To date, we are:
Dairy- and soy-free completely.
We have come to realize that smallboyishness has no issue with fresh, whole corn. We’re starting to think his issue with corn syrup has nothing to do with CORN, but with metals that leached into the corn syrup–specifically mercury. It would also explain his issues and reactions to his shots (which have high levels of metal in them). So we are currently corn SYRUP-free and occasionally indulge in corn in it’s whole state. Corn is a grain, though, and we are toying with the idea of going completely grain-free.

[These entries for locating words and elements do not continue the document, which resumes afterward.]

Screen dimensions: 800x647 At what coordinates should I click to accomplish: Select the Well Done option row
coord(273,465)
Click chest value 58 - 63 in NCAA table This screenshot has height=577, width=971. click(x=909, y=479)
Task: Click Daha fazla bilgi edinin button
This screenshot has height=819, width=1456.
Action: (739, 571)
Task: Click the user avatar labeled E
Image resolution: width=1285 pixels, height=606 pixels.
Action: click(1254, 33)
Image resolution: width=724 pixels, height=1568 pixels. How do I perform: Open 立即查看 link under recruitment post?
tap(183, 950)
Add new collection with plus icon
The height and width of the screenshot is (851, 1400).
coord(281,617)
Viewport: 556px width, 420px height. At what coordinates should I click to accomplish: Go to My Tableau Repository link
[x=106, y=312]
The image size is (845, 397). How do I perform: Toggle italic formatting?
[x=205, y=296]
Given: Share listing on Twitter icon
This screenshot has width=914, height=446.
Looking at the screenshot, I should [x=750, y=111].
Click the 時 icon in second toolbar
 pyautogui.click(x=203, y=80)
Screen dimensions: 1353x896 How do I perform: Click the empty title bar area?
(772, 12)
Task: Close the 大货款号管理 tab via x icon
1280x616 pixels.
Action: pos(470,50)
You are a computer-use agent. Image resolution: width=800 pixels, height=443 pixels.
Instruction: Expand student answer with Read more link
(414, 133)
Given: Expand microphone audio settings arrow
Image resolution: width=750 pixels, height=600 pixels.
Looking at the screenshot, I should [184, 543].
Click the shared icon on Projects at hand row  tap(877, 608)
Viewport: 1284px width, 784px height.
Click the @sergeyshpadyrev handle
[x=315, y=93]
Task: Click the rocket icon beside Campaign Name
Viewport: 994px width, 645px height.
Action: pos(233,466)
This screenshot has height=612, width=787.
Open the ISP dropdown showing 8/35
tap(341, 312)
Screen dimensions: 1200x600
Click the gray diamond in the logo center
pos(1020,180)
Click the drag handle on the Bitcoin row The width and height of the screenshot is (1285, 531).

We cheat on gluten. Not often, but given the length of time it takes to get out of your system, I wonder if we’re ever completely gluten-free. That being said, I am planning on our being COMPLETELY gluten-free soon for a full year. I’m thinking January 1st. It won’t really be difficult since there’s so little in our diet.
We ARE salicylate-free. At least smallboyishness and I are. We have the most significant reactions–mostly with the excretory system. Blech. No tomatoes, oranges, apples, berries, grapes/raisins (yup… I drink rhubarb, pomegranate, or hibiscus honey-meade wine… remarkably good), peaches… the list goes on. But we manage.
And we are artificial coloring and preservative free including nitrates and nitrites. We are also clear of artificial and “natural” flavorings that are unspecified (just lumped under “natural flavorings”).
I am done with my nearly 9 year hiatus from being the chief cook in the house and have taken it over with a vengeance. Weird. As quickly as the aversion came, it left. *sigh* It’s nice because I spend a lot of time in the kitchen doing stuff the kids can do with me. Score.
We do finally own a juicer (a Green Star GS-2000) and we use it for fresh juices. Especially in the fall with Mabon moon cider (a mulled cider with grape and apple juice that reeked havoc on smallboyishness and myself since both are on the “no” list :/ ). It can make a “sorbet” of sorts if you put it on the nut butter setting and put frozen fruit through it. 🙂
We also recently bought a dehydrator and I’m regretting the kind we bought. It was an inexpensive one from a local box store, but it doesn’t have nearly the versatility of the Excaliber that I should’ve bought–which can allow me not only to lay things out on a larger, rectangular sheet but would also allow me to remove trays and use the unit for yogurt. I think I’m going to return this one (it’s stackable rings). I’m hoping to use it to experiment with some raw food recipes like pancakes. 🙂
My pressure canner has finally been mastered!! YAY!!! I’m a boiling-water bath kind of gal, but my needs have changed. I needed broth to keep and my freezer was getting full. Half of my standing freezer has 1/2 of a grassfed cow butchered up and I’m looking for pastured chickens to fill the rest. If I can find another way to store my broth, great. Now I need to set up my basement pantry to store it all because the laundry room isn’t cutting it.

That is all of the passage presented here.